So, does that mean that thepolitics of failure, having failed, we should all get together and make the politics of failure work again? I’m so confused. Make a policy of failing work, which is in essence, succeeding to fail. Your original statement of “The politics of failure have failed” means that it was a success! Huzah! I think this is what you were trying to say?

VOTE McCain 2008 to succeed with politics of failure.

d0n0van says:

http://www.google.com/patents?id=1sehAAAAEBAJ&printsec=abstract&zoom=4&dq=e-voting#PPA8,M1

The above link is to a patent search result from Google. I am not anti-corporation nor anti-profit; however, how do we balance the public’s need for government transparency and corporation’s need to recoup their investment in research and production?

While I want the company to earn money, I feel every citizen should have the right to examine every aspect of the machine’s hardware and software. Under the current system, I don’t believe that can happen because design flaws would be found. Hardware and software can always be improved and when that happens this company is no longer entitled to earn it’s profit because the end result really doesn’t belong to that corporation.

If we cannot see the hardware nor the software then how can I trust what is doing with the data? I ask these questions every day. I validate data. I examine the source, consider the methods of collection, storage, security, and I examine the sql code utilized to reach each answer. If I cannot ask the questions of my data or my clients data then how can I trust the results? I can’t and this is why I do not like e-voting.

One thought before I move along: This is the kind of process that the opensource community would be perfect to develop.

John Doe says:

Re: Re:

In this case, patents should not be allowed. These machines should be done like other government contracts where anyone can make them. For example, look at military rifles. There are a dozen makers of the AR-15 so no individual gun company controls the design. If companies want to produce voting machines, then they should be required to be completely open.

Anonymous Coward says:

You can go around and around and around

I never understood why Techdirt runs story after story of e-voting nightmares. But they do.. Look a Caltech-MIT project was formed to detail the types of errors that occur with e-voting. We are talking about a small margin of error here. Are there anomalies and irregularities in e-voting? YES. But it is a small percentage. If there is a major problem that occurs it will be due to failure to prepare and test equipment before voting begins. Comparing this in contrast to paper ballots the margin of error is very small. Personally I think e-voting is superior in many ways. While you could always make an arguement to minimize the margin of error I feel these machines are here to stay and should be. If you want to look at the report your may: http://pcworld.about.com/gi/dynamic/offsite.htm?site=http://find.pcworld.com/42088

PROS: E-voting terminals can be more convenient than paper systems as well. When equipped with headphones and a Braille keypad, touch-screen machines let sight-impaired voters cast their votes without needing to share their choices with a human aide. Officials don’t need to supply paper ballots in different languages–voters select the language as a menu option. Results can be transmitted to election headquarters in seconds, and recounts are a snap since each vote is unambiguously stored in memory.

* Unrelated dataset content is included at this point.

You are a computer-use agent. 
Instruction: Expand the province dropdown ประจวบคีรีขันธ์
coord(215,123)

CONS: The Caltech-MIT Voting Technology Project was established in December 2000 to study voting machine reliability and generate guidelines for future voting systems. The project’s 2001 report–still considered the definitive study of machine accuracy–found that in elections from 1988 to 2000, touch-screen (also called DRE, for direct record electronic) machines fared worse than paper ballots in many cases (see the project’s report here). But generally, their margin of “residual votes”–those thrown out because of error–was within the range of other voting technologies. In presidential elections, for example, punch-card machines had the highest percentage of residual votes, at 2.5 percent. Touch-screen voting machines were slightly better, at 2.3 percent, and optically scanned paper ballots worked best, at 1.5 percent.

MAtt says:

Re: You can go around and around and around

Officials don’t need to supply paper ballots in different languages–voters select the language as a menu option.

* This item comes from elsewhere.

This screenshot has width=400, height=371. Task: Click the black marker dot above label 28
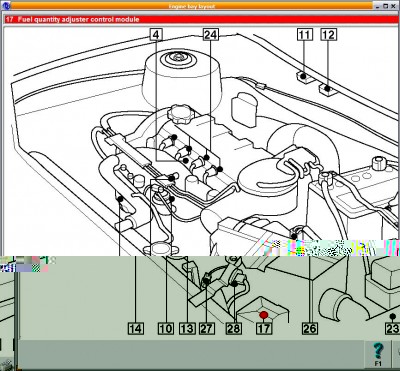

If someone is going to participate in our democracy they damn well should be able to speak the language. We have enough trouble interpreting our constitution written in our native language; how might it be interpreted once translated into a foreign language?

MikeyTG says:

Hey - Its the Palm Pilot

My old palm pilot had the same problem – the screen would go screwy, I’d calibrate it, and 5 minutes later it was bad again. Are they using that same old crappy technology? Probably.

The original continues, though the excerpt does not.